Love Letters
We who are wedded to time
lounge on the beach. Gulls
sweep along the sand
carrying a message of depths.
They have salted their paths
in the brine of enduring secrets,
a source that the waves pounded
into a scattering of questions
and children shape into castles.
It clings to us all day and
as we leave, carrying it out
into the world, disperse it
like pollen. It’s what draws us
back to the shore of its mystery,
not to answer but simply to feel
what love there is in being asked.
The Only Where We Live
The only stair we take, winding down
into ourselves, one rib at a time inside
this citadel of flesh, these walls that ache,
tingle, and scooch into ripples at the merest
touch, a release of geese at the slight graze
or glance nearest to nothing but only the sound
of violins surging from a piece of music
like Mahler’s 5th Symphony.

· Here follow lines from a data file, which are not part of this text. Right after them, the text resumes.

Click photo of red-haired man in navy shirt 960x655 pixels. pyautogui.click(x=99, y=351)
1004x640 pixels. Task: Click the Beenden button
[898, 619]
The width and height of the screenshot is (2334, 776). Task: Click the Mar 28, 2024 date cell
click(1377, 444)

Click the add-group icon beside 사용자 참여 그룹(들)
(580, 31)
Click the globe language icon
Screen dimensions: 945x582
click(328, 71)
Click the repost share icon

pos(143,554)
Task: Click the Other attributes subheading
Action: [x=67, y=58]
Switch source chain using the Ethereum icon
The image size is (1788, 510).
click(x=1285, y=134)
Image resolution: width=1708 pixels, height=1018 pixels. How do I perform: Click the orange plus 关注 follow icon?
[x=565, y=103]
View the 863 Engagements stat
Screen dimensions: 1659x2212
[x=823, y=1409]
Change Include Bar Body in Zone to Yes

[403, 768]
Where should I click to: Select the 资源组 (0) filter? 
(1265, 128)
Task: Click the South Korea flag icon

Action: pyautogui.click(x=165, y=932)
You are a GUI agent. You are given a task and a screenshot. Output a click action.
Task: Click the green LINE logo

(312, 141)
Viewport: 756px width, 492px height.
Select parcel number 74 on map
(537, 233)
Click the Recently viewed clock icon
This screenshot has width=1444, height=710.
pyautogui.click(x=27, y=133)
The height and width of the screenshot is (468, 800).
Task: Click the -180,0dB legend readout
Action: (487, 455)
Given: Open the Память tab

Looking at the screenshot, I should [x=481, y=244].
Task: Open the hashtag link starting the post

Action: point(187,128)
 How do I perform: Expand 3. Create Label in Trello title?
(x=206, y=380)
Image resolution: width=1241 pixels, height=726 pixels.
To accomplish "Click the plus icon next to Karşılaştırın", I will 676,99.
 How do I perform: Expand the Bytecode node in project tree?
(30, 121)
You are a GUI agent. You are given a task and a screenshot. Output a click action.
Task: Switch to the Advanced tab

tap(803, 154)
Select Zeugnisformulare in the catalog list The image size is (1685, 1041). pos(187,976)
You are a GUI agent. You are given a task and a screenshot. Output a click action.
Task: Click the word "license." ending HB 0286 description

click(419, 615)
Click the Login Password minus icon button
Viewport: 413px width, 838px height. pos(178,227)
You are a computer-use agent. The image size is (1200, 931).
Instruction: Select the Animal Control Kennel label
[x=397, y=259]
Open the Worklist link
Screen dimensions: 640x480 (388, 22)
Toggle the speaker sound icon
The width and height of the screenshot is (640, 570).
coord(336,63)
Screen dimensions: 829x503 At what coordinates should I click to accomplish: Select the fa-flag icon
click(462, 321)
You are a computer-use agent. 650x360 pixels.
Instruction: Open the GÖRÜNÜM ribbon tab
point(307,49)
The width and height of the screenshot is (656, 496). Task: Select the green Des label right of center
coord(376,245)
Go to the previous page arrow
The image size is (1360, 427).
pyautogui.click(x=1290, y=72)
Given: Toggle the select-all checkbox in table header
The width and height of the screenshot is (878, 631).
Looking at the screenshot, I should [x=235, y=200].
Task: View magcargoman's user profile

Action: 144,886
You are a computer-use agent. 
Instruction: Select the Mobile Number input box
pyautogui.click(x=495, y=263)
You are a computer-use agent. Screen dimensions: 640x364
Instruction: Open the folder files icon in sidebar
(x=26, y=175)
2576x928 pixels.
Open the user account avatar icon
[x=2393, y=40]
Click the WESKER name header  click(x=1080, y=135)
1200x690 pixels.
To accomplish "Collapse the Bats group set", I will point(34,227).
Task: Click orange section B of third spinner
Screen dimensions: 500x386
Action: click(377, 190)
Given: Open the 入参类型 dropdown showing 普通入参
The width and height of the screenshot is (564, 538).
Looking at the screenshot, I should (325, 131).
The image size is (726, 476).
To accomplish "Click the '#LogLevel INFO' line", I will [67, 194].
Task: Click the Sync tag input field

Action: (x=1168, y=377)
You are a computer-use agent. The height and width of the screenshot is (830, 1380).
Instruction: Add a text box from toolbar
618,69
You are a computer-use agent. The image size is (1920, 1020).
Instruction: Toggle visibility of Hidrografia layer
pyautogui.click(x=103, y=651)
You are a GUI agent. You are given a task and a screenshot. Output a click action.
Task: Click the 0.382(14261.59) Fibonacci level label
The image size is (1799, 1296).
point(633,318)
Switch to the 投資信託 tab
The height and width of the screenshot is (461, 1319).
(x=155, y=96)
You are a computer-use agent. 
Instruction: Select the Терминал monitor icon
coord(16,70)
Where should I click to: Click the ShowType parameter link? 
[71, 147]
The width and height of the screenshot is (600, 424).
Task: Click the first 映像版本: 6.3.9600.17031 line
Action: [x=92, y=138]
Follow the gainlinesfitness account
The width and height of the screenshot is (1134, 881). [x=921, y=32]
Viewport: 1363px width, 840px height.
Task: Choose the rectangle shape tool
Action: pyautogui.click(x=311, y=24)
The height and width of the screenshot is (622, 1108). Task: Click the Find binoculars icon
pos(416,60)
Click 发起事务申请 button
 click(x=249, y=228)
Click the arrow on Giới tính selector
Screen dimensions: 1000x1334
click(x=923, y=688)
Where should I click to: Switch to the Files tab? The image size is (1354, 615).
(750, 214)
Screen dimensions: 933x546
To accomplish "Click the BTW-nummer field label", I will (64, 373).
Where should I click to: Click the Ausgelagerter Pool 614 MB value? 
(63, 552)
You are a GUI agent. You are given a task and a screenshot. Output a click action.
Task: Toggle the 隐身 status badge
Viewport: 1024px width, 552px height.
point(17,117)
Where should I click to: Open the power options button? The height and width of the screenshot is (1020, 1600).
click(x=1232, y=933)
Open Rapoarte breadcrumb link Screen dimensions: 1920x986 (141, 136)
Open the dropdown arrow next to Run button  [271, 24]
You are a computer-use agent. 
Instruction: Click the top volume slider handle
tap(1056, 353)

Or it could be
the return of stone pushing its way out,
what the kidney’s calcified of the remains
of beer and wine and the celebration of all
that passes over us, like weather and wonder,
a wave cutting the surface of us as the world
passes through and all its aethereal etchings,
like a tree troubled by wind or a river
flinging itself off the edge of its untidy bed
into a waterfall, and all that we are
flies out with it into arcs and spindrift,
suspended in air briefly before the plunge.
Had to Believe
How many ways can I learn what is hidden?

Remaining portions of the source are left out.